Audrey smiled. “Don’t you worry about me, Vi. You go for both of us.”

“Want me to see if I can invite you, too?”

“I’ve actually got plans for Tuesday night.”

“A date?” Violet asked.

Audrey tipped her head to the side as she typed. “I wouldn’t exactly call it a date.” But she grinned as she said it.

“With Vince?”

At the mention of the name, Audrey’s hands fell silent and she looked up in surprise. “Vince?” she echoed with a laugh, clearly waiting for Violet to explain how she’d come up with that name.

“I . . . I heard you taking calls from him a while back,” Violet stammered, heat rising to her cheeks, as it was obvious she’d made a wrong assumption. “I wasn’t trying to listen to you. The bungalow is quiet at night. I just heard you say his name a couple times.”

Audrey’s amused grin deepened. “Vince is just a friend, Violet. We met ages ago when I was at MGM. He works in publicity at Paramount now. He knows everybody in this business. But he’s engaged to be married, if you must know. He’s helping me get connected to someone who might be able to change things around for me—that’s all.” Audrey commenced typing again, but she still smiled, at the vision, no doubt, of her friend Vince being romantically interested in her.

“Oh,” Violet said numbly.

“Dear Violet, you do brighten my days.” Audrey shook her head. “Vince has stealthily put me in contact with someone who scouts for Warner and that’s who I am meeting on Tuesday. They’re looking to groom some new talent. I’ve been working on getting this meeting for a long while. I had to do it my way and that takes longer.”

“Your way?”

“I had to wait for this man to ask me for the meeting, of course.”

Violet immediately pictured Audrey at soirees and parties where this man had been present. In her mind’s eye, she saw Audrey subtly positioning herself so that Providence—in the form of her mother—could persuade him to look Audrey’s way. And perhaps he said to the person next to him, “Who is that over there with Vince?”

She pictured that man walking over to Audrey and saying something like, “Have we met before?” and Audrey, pretending she didn’t know who he was, responding with, “I don’t believe so. I’m Audrey Duvall.”

The man surely would be charmed by Audrey’s loveliness and appeal; all men were. Violet wondered if Audrey truly knew how devastatingly beautiful she was. Or if she had considered that this man she would be meeting on Tuesday might have something on his mind other than Audrey’s future as a movie star.

“But . . . but does this man think it’s a date?” Violet asked tentatively.

Audrey’s hands fell still over the keys as she looked up. “Do you think that’s the only reason a man like that would ask me out to dinner?”

Violet stiffened. “No. That’s not . . . I didn’t mean it that way. I just meant—”

“You think I let him come up to me out of the blue and ask me to dinner with absolutely no context at all for it? You think I haven’t had him wanting to find a way to get me interested in what’s happening at Warner? That I haven’t been in complete control of this from the moment he introduced himself to me?”

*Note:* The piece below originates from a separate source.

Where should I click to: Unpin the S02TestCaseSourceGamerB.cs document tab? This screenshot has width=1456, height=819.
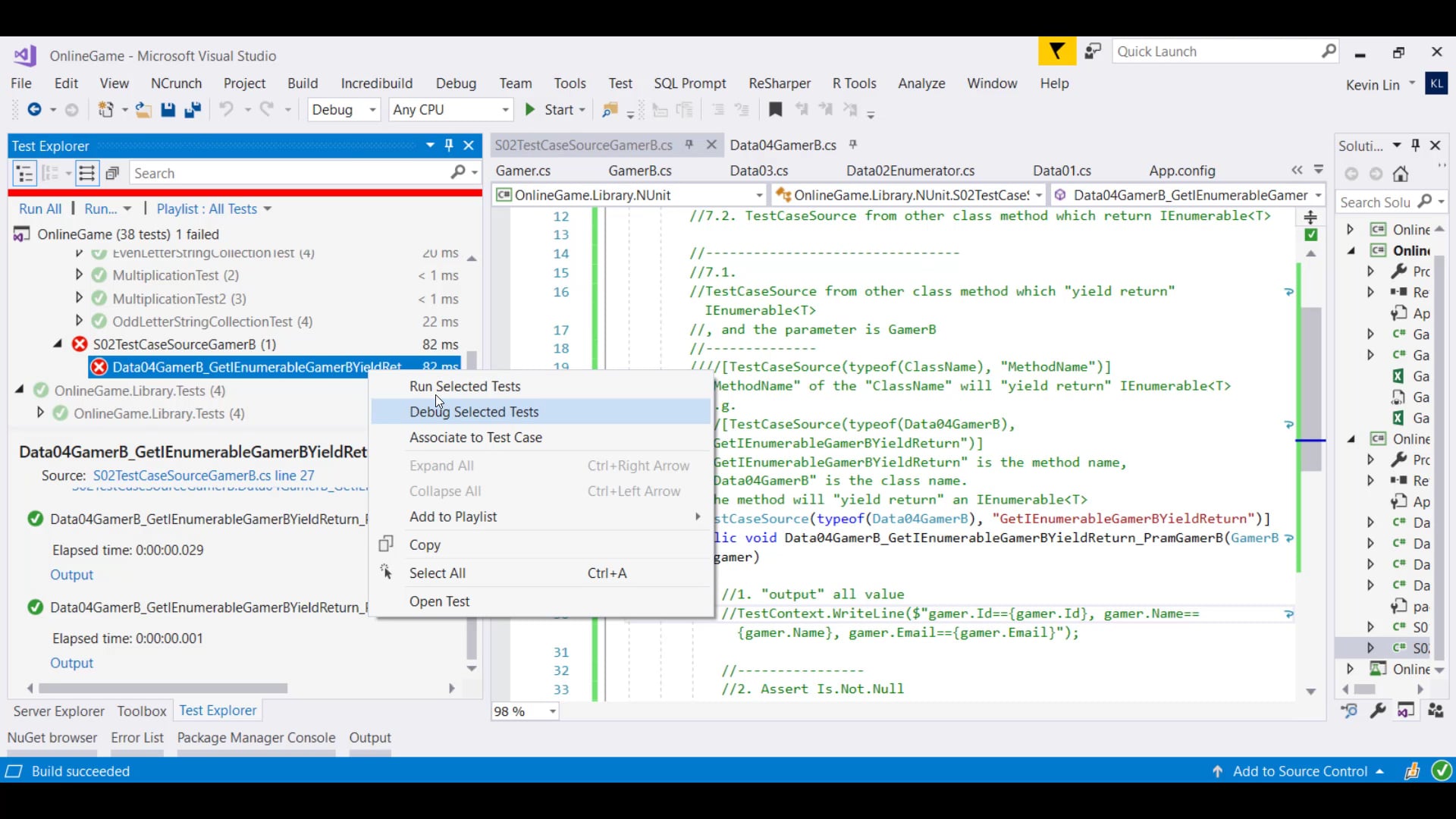pyautogui.click(x=689, y=145)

“Audrey, I . . .” But Violet could not finish her thought.

“What? What are you trying to say?”

“You are just so beautiful and elegant and alluring. Men can be so stupid. And selfish.”

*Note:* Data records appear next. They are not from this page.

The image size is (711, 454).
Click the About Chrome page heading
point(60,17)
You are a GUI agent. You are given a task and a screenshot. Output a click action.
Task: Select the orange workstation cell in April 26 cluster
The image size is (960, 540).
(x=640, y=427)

Audrey’s laugh was musical this time, and she reached out a hand to pat Violet’s arm. “It’s sweet of you to worry about me. But I promise you that I’m not naïve about any of this, Violet. And I don’t want you to ever be naïve about it, either.” Audrey leaned forward in her chair and locked her gaze onto Violet’s. “Don’t ever sleep with a man to get what you want, because you won’t get it. He will, but you won’t. You get what you want by being smart with what you have, not by giving away what you have. Promise me you won’t forget I told you this.”

Violet was stunned for a moment by Audrey’s profoundly fraternal devotion toward her.

“So you won’t forget?” Audrey pressed.

Violet promised she would not give away what she had.